В таком случае у нас могут спросить: «Почему нельзя описывать в подобных идиомах соответствующие этапы теоретизирования, если их позволительно применять при характеристике фрагментов опубликованных теорий? Если выраженные в печатном виде теории содержат утверждения определенных посылок и заключений, почему мы не можем сказать, что, обдумывая эту теорию, мы осуществляем соответствующие этим посылкам и заключениям когнитивные акты? Если в книге есть аргументация, разве это не означает, что в биографии мыслителя, который открыл то, что рассказывается в книге, должны были иметь место соответствующие эпизоды познания импликации? Если в отчете детектива содержится такой абстрактный термин, как „алиби“, не должно ли отсюда следовать, что в ходе расследования у него имел место внутренний эпизод обладания соответствующей абстрактной идеей алиби? Разумеется, теории, напечатанные в книгах или изложенные в лекционных аудиториях подобны следу, оставленному прежде ступившей здесь ногой. Вполне законно прямое применение некоторых предикатов, относящихся к отпечатку ноги, которая его оставила, и выведение некоторых других утверждений, описывающих ноги из других предикатов, характеризующих след. Почему же тогда мы не можем сходным образом поступать с операциями теоретизирования, описывая их посредством предикатов, переносимых или выведенных из предикатов, характеризующих текущую работу теоретика. Из каких других причин могут проистекать подобные следствия?»

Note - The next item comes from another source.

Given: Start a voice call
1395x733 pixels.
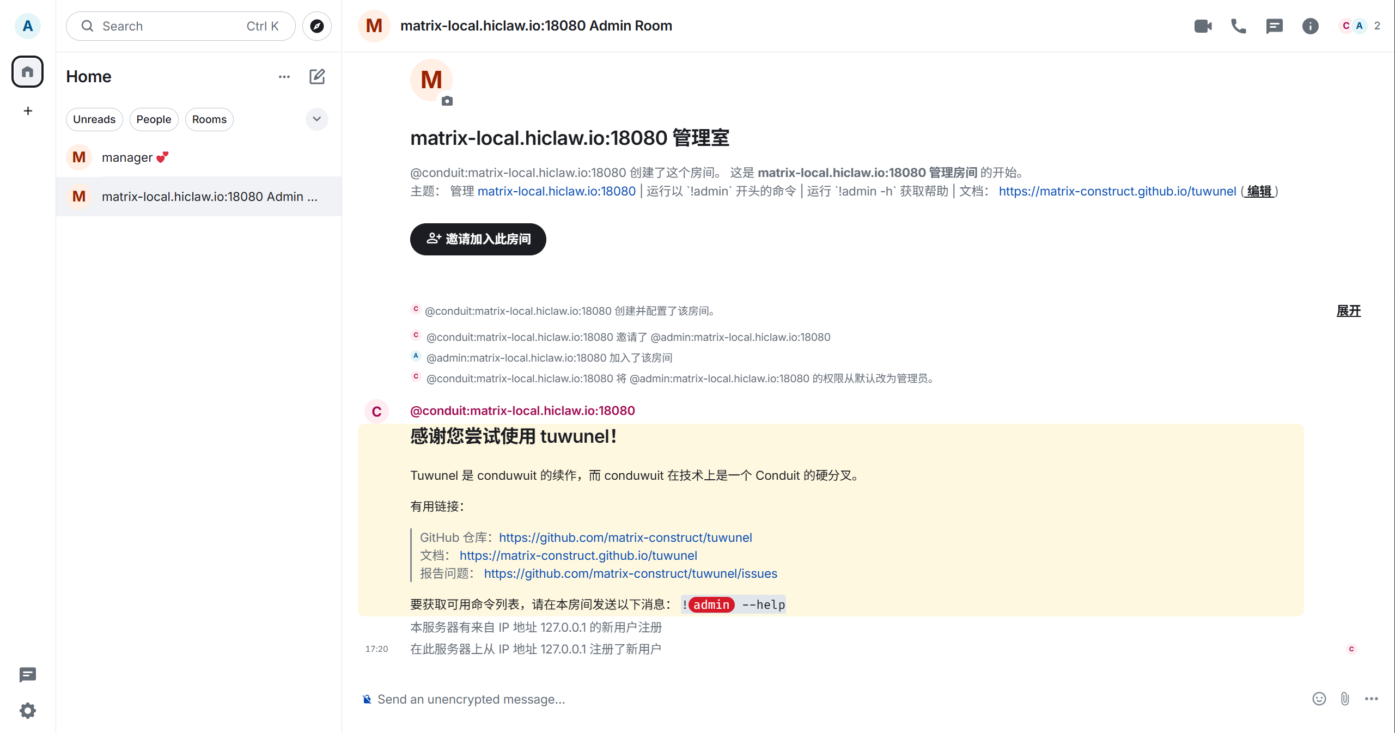Looking at the screenshot, I should (x=1238, y=26).
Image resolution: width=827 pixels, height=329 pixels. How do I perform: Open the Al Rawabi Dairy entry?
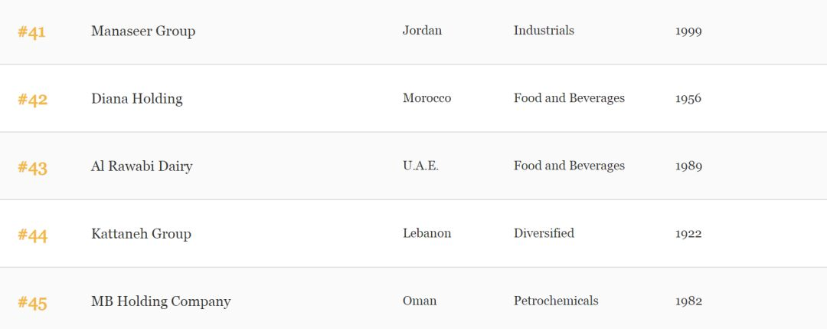point(142,166)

Этот последний вопрос, который я настойчиво вкладываю в уста защитников критикуемой мною традиции, показывает, как мне кажется, саму природу этого мифа. Это один из вариантов того старого каузального мифа, который мы уже рассмотрели и опровергли. А именно: это пара-механическая гипотеза, специфически применяемая к отдельным фрагментам дидактической прозы, входящим в положения теорий.
Эта аргументация может быть продолжена следующим образом. Должны протекать особые внутренние процессы абстрагирования, категоризации, рассуждения, иначе что же еще служит причиной появления в опубликованных теориях абстрактных терминов, классифицирующих высказываний и умозаключений? Должны протекать скрытые процессы дискурсивного мышления, иначе как могли бы в публичных лекциях или в печати появиться теоретически значимые пассажи? Или если мы попытаемся высказать эту пара-механическую позицию посредством излюбленного глагола «выражать», то должны существовать ментальные акты перехода от посылок к заключениям, поскольку характерные для теоретических текстов предложения с «потому что» и «поэтому» являются значимыми и, следовательно, выражают соответствующие им дополнительные когнитивные операции, протекающие в сознании теоретика. Каждое значимое выражение имеет смысл, так что, когда непосредственно употребляется некое выражение, где-то должен быть в наличии его смысл. И этот смысл может существовать только в виде мысли, которая имеет место в приватном потоке сознания говорящего или пишущего. Вероятно, если бы эпистемологи уделяли столько же внимания арифметическим и алгебраическим вычислениям, сколько они уделяют геометрическим доказательствам, то они бы стали приводить, что вполне последовательно, аналогичную аргументацию, чтобы доказать, что за нашим постулированным «Железным Занавесом» имеют место ментальные процессы сложения, вычитания, умножения и деления. Мы бы услышали от них, что помимо таких ментальных актов, как понятие, суждение и умозаключение, есть также когнитивные акты сложения, вычитания и деления. Нам могли бы даже приписать соответствующие природные способности: способность деления в столбик и способность решения квадратных уравнений. Внешним выражением каких же иных ментальных способностей можно считать написанные нами карандашом примеры на деление в столбик и продиктованные нами решения квадратных уравнений?